Directions for this task –
Please give back an exact reproduction of the lines from the one with "Click Emma's monster" through the end of the entries below, and no others.

[Pixel coordinate grounding data]
◇ ◇ ◇ ◇ ◇

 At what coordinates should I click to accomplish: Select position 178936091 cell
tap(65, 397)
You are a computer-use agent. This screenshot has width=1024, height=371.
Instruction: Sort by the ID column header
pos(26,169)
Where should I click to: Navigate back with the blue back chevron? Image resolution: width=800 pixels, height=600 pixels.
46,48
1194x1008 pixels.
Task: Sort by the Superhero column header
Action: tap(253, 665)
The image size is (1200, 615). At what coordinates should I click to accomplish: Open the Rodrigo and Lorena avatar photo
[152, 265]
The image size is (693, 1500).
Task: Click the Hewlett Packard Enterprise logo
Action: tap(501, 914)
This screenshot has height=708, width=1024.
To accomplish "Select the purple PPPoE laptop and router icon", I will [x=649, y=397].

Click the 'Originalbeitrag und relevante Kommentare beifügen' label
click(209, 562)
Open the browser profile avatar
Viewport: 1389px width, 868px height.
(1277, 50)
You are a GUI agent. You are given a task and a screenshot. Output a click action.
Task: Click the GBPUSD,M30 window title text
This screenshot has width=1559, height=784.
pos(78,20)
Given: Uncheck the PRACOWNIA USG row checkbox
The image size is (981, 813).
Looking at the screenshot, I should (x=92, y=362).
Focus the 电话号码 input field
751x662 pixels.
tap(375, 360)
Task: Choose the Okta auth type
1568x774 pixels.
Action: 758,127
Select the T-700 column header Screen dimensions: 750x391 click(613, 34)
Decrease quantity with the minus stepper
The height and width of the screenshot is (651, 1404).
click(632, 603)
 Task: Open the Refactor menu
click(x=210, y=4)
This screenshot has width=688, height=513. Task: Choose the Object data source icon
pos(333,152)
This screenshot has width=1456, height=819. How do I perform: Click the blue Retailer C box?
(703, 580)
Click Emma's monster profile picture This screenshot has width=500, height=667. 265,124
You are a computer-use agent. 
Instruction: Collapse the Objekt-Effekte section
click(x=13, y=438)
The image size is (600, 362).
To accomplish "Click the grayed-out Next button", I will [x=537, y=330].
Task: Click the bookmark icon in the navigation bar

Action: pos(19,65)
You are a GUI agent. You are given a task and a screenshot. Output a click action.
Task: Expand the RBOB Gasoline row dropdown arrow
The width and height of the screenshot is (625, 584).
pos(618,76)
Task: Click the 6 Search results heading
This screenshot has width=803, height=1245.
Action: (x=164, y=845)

◇ ◇ ◇ ◇ ◇

Reply –
Click Emma's monster profile picture This screenshot has width=500, height=667. 265,124
You are a computer-use agent. 
Instruction: Collapse the Objekt-Effekte section
click(x=13, y=438)
The image size is (600, 362).
To accomplish "Click the grayed-out Next button", I will [x=537, y=330].
Task: Click the bookmark icon in the navigation bar

Action: pos(19,65)
You are a GUI agent. You are given a task and a screenshot. Output a click action.
Task: Expand the RBOB Gasoline row dropdown arrow
The width and height of the screenshot is (625, 584).
pos(618,76)
Task: Click the 6 Search results heading
This screenshot has width=803, height=1245.
Action: (x=164, y=845)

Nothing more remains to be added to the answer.